Throughout much of the 20th century Marsh Farm was an award winning poultry farm, breeding poultry as well as producing eggs, that were shipped by train all around the country.  The present, unit 1, is known as the incubator house because the incubators were all kept here.

The Clifton Fields courtyard was well designed for a mixed farm with buildings designed to make the operation as efficient as possible.  Careful planting of woods around the farmstead makes the courtyard a sheltered spot even in the harshest of westerly winds.  Cows, pigs and horses all had their place around the courtyard where the dung would be collected.  The Root House between the two large shippons (the Lancashire word for cow byres) and the shed next to the corner shippon were designed to store winter rations as close as possible to the animals to be fed.  The stables were located in the two storey block so hay was stored above and passed down for feeding.     

Hay Barn

The brick barn is a magnificent double height open space with large double doors at either side.  Before thrashing machines, the double doors would be opened at either side and the breeze created used to help remove the chaff as hand threshing of corn took place. 

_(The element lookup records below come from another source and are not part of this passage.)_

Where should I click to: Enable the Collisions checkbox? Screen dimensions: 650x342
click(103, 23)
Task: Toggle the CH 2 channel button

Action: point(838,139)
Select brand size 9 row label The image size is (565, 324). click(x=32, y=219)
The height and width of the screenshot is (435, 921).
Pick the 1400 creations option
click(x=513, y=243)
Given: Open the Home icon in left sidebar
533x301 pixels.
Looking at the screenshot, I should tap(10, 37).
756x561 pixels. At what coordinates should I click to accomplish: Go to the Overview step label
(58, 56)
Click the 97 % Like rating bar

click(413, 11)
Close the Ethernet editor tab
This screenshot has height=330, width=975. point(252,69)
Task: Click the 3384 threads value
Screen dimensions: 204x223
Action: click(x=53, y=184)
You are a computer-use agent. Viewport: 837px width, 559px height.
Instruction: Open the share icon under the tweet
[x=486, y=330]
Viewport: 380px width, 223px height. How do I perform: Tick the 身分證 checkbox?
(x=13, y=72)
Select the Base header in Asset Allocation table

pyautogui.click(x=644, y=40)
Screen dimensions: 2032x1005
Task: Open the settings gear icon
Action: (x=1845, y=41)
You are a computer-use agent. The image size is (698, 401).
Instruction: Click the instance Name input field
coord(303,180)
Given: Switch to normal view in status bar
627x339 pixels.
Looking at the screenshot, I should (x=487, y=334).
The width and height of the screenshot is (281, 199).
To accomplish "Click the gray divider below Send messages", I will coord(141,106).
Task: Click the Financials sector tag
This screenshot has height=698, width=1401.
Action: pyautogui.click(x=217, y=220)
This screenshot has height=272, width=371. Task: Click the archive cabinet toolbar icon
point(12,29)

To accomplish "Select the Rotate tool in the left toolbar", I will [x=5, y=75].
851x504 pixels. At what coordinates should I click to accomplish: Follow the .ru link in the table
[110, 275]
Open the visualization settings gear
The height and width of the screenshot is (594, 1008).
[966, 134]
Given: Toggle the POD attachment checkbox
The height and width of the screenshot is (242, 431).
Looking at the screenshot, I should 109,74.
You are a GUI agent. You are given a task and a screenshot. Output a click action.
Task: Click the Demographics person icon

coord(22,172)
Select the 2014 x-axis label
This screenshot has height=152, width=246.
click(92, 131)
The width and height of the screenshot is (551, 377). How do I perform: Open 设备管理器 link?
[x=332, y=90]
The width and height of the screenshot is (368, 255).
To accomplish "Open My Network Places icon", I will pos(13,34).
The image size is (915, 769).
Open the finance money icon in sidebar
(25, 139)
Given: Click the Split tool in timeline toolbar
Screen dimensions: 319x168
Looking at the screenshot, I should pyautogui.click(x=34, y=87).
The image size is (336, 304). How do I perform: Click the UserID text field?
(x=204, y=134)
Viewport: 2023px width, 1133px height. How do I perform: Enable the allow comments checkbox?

With the arrival of thrashing machines and other mechanisation, farming started to move out of its traditional buildings.  A shed was built behind the courtyard to house a stationary steam engine and the Dutch barns were built.

1960s

Richard Tomlinson

In the 1960s as the number of cows grew, milking moved from the traditional shippons to a modern milking parlour and housing behind the courtyard.

For a time, modern buildings were added to the courtyard.  A prefabricated building was placed in the centre after the Second World War, the Middle Building, which was used to house pigs.  A lean-to pig building, the Back Building, also stretched from the Loose Boxes around to the Cart Shed on the outside.  But as farming grew ever more specialised and larger scale, these buildings fell into disuse as well.

1990s

Preserved Harvester

In the early 1990s, the farm faced with a dilemma.  The beautiful buildings were redundant for farming and starting to fall into disrepair.

As the buildings formed part of a still working farm, we decided to seek alternative commercial uses for them.  Their size and beautiful construction pointed to office use rather than industrial.

Units 1 to 6 were renovated first.  One problem with farm buildings is their restricted height.  The roofs started just above the door and there were very few windows.

Our architect Mark Heyes of Heyes & Company came up with an ingenious scheme of taking off the whole roof structure and inserting the 18 inch clerestory window.  It was a stroke of genius.  It brought light and space into the units and at night gave the impression of a roof floating above the walls.  The scheme won a Premier Conservation Award from Fylde for Good Design in the Environment.

2008

Following on from the success of these units we developed the shippon block, then built East Barn in 2008 on the site of a former piggery. 

Offices 2008

At Clifton Fields, we have an ambition to become a carbon neutral site with minimal environmental impact.  The East Barn has been built in a way to promote natural ventilation, with ventilation towers and the earth under the building connected as a heat sink.  Rainwater is collected and reused.

Previously we used thousands of litres of fuel oil a year for heating the offices.  Now the whole site is heated by a biomass boiler system burning wood and straw.  Much of the wood is collected from the foreshore of the River Ribble, which previously just went to waste. 

As an office development, Clifton Fields has found a productive use for buildings that would otherwise have fallen into disuse.  It is now the home for a dynamic mix of companies helping to bring employment and prosperity to the region.